* _Materials provided_
######
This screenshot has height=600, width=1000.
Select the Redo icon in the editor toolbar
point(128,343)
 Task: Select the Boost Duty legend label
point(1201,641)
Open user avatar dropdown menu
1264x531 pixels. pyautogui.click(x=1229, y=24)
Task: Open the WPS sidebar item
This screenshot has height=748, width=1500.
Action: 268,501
######
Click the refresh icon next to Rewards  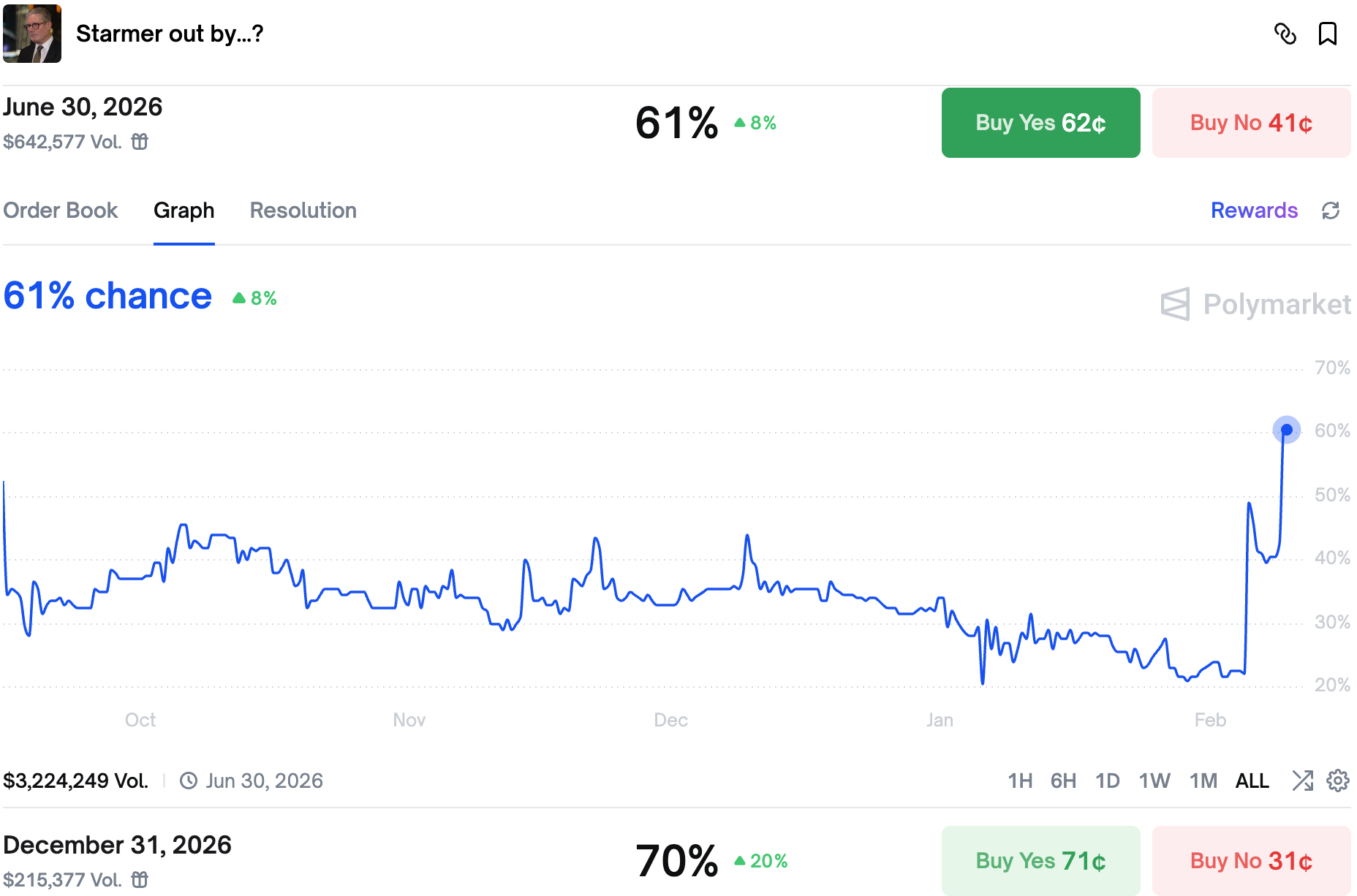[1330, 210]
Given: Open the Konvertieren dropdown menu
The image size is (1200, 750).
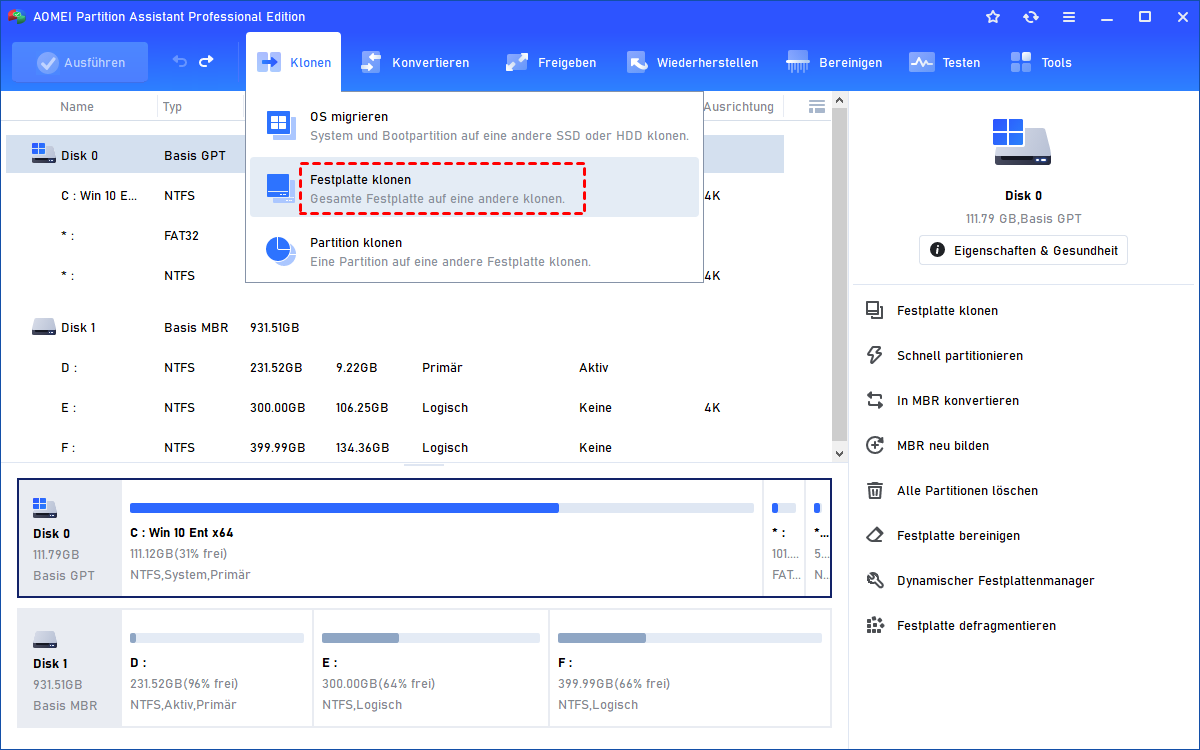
######
* _Task_
Please make an exact copy of the lines above from the line with "Given: Open the Konvertieren dropdown menu" through the line with "The image size is (1200, 750).", both ends included.

* _Output of the task_
Given: Open the Konvertieren dropdown menu
The image size is (1200, 750).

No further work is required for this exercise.